■ **TEXT EXCERPT**:
━━━━━━━━━━━━━━━━

- Venue: Alpensia Sliding Centre near Pyeongchang, South Korea
- Dates: 10–11 February 2018
- Competitors: 40 from 21 nations
- Winning time: 3:10.702

Medalists
- 1st place, gold medalist(s):  / David Gleirscher / Austria
- 2nd place, silver medalist(s):  / Chris Mazdzer / United States
- 3rd place, bronze medalist(s):  / Johannes Ludwig / Germany

= Luge at the 2018 Winter Olympics – Men's singles =

The men's luge at the 2018 Winter Olympics was held between 10 and 11 February 2018 at the Alpensia Sliding Centre near Pyeongchang, South Korea.

━━━━━━━━━━━━━━━━

■ **DATA UNDER STUDY**:

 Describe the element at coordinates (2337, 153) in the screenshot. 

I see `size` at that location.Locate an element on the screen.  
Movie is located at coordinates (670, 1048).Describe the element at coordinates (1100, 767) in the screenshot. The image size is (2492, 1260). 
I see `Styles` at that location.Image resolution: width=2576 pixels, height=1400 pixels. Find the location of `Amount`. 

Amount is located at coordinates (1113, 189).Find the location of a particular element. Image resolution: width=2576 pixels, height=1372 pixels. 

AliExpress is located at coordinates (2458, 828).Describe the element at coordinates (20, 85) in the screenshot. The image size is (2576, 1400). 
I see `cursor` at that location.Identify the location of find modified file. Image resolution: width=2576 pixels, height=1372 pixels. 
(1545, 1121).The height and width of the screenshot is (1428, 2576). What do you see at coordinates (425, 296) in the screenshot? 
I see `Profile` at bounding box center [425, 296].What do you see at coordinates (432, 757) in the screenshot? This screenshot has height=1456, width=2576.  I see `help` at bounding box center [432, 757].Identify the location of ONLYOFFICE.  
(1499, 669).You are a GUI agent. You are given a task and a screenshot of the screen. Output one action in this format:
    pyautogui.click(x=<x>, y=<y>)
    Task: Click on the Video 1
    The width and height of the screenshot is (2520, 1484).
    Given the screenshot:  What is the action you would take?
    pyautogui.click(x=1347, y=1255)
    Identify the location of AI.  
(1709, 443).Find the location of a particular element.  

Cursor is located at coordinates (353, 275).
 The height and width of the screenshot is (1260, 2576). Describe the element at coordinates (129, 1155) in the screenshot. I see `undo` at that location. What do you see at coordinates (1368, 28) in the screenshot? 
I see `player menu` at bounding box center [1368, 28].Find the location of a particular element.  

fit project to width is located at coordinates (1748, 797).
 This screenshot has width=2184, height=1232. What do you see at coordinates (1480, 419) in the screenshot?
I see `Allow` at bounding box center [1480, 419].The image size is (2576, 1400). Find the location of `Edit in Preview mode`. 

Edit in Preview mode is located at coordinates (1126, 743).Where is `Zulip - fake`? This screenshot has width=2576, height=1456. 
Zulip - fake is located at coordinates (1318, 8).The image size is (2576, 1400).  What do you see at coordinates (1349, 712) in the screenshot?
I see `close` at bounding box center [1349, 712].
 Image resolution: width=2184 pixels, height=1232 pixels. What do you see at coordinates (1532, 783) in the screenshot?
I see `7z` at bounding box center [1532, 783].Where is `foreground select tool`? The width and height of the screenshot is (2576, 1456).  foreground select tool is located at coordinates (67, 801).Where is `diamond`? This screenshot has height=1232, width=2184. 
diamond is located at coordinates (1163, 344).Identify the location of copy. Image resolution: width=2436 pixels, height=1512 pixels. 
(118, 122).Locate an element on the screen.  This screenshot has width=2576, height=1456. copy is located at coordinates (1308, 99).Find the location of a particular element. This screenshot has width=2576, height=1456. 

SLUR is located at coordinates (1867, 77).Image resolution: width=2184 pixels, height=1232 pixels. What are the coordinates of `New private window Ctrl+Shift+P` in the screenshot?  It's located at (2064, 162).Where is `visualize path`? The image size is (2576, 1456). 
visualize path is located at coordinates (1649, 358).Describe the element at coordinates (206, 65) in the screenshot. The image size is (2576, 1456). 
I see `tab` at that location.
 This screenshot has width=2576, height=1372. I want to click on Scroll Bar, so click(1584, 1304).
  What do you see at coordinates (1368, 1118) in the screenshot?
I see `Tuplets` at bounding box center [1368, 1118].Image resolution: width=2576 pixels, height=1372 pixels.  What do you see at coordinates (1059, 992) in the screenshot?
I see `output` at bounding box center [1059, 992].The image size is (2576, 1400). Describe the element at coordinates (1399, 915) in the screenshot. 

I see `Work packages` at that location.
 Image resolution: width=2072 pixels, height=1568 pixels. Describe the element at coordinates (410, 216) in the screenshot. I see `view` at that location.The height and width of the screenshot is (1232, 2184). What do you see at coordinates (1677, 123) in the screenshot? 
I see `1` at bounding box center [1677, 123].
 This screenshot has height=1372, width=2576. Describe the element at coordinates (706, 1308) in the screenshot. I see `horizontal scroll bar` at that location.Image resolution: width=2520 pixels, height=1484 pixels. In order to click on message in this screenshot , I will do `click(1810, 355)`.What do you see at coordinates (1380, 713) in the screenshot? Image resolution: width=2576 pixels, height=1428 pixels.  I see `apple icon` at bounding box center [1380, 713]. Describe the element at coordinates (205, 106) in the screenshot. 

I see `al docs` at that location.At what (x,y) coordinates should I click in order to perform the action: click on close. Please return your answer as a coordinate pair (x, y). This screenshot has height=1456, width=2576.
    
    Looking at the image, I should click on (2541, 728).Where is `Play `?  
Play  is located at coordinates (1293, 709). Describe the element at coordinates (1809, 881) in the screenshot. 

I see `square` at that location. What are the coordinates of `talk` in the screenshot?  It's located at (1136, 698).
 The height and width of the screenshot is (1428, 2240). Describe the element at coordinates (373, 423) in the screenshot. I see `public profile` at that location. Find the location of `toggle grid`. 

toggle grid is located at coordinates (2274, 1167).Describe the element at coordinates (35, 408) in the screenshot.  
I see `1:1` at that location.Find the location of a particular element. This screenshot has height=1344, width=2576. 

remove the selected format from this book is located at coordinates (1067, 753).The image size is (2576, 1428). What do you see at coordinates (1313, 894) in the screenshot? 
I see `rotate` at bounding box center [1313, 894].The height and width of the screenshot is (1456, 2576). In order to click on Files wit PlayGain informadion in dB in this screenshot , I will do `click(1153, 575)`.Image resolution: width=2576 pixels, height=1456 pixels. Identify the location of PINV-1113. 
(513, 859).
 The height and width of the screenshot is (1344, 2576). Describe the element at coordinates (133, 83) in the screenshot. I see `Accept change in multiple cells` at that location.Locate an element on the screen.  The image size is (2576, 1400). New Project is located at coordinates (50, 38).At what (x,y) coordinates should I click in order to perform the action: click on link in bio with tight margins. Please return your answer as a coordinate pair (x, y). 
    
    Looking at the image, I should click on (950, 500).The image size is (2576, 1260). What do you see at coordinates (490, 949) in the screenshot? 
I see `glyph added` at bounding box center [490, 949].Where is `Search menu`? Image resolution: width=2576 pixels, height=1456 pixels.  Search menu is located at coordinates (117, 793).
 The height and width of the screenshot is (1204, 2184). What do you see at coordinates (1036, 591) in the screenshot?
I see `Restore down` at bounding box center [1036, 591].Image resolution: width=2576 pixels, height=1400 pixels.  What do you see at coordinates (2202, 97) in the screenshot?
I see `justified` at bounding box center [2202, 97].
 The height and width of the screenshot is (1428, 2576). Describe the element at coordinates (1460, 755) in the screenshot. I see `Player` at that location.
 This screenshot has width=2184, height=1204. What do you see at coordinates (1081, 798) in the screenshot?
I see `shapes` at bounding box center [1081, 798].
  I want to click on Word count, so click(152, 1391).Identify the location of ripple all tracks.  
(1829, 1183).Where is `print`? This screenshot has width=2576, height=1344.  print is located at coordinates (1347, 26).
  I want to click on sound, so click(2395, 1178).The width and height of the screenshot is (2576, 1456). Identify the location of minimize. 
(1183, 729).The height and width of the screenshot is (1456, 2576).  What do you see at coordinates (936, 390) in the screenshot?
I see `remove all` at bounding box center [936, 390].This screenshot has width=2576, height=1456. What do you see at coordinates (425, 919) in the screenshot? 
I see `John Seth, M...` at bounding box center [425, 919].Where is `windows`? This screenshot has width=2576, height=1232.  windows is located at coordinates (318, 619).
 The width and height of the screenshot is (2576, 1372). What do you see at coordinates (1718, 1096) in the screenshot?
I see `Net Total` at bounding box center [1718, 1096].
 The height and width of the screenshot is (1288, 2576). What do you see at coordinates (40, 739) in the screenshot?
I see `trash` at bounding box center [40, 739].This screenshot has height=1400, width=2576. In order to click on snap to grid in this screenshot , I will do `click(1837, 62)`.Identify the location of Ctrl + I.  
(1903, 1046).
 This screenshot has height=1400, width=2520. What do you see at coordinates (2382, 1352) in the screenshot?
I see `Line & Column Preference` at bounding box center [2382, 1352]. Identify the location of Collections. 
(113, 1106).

━━━━━━━━━━━━━━━━

■ **ASSIGNED TASK A**: Copy the text on the 2018 Olympic men's luge word for word, beginning at "- Venue: Alpensia" and stopping after "Pyeongchang, South Korea.".
■ **ASSIGNED TASK B**: Continue the text on the 2018 Olympic men's luge from its last sentence.

■ **TASK ANSWER A**:
- Venue: Alpensia Sliding Centre near Pyeongchang, South Korea
- Dates: 10–11 February 2018
- Competitors: 40 from 21 nations
- Winning time: 3:10.702

Medalists
- 1st place, gold medalist(s):  / David Gleirscher / Austria
- 2nd place, silver medalist(s):  / Chris Mazdzer / United States
- 3rd place, bronze medalist(s):  / Johannes Ludwig / Germany

= Luge at the 2018 Winter Olympics – Men's singles =

The men's luge at the 2018 Winter Olympics was held between 10 and 11 February 2018 at the Alpensia Sliding Centre near Pyeongchang, South Korea.

■ **TASK ANSWER B**:
The event was won by David Gleirscher, who became the first Austrian to win men's luge since 1968. Chris Mazdzer won the silver medal, whereas Johannes Ludwig won the bronze. For all of them, this was the first Olympic medal, and the Mazdzer's medal is the first ever medal for the United States in men's singles luge. This is the first time since 1988 than none of the medalists in men's luge had a medal of previous Olympics. The favorite and the defending Olympic champion, Felix Loch, was leading the field after three runs, but in the last run made a mistake which cost him a medal.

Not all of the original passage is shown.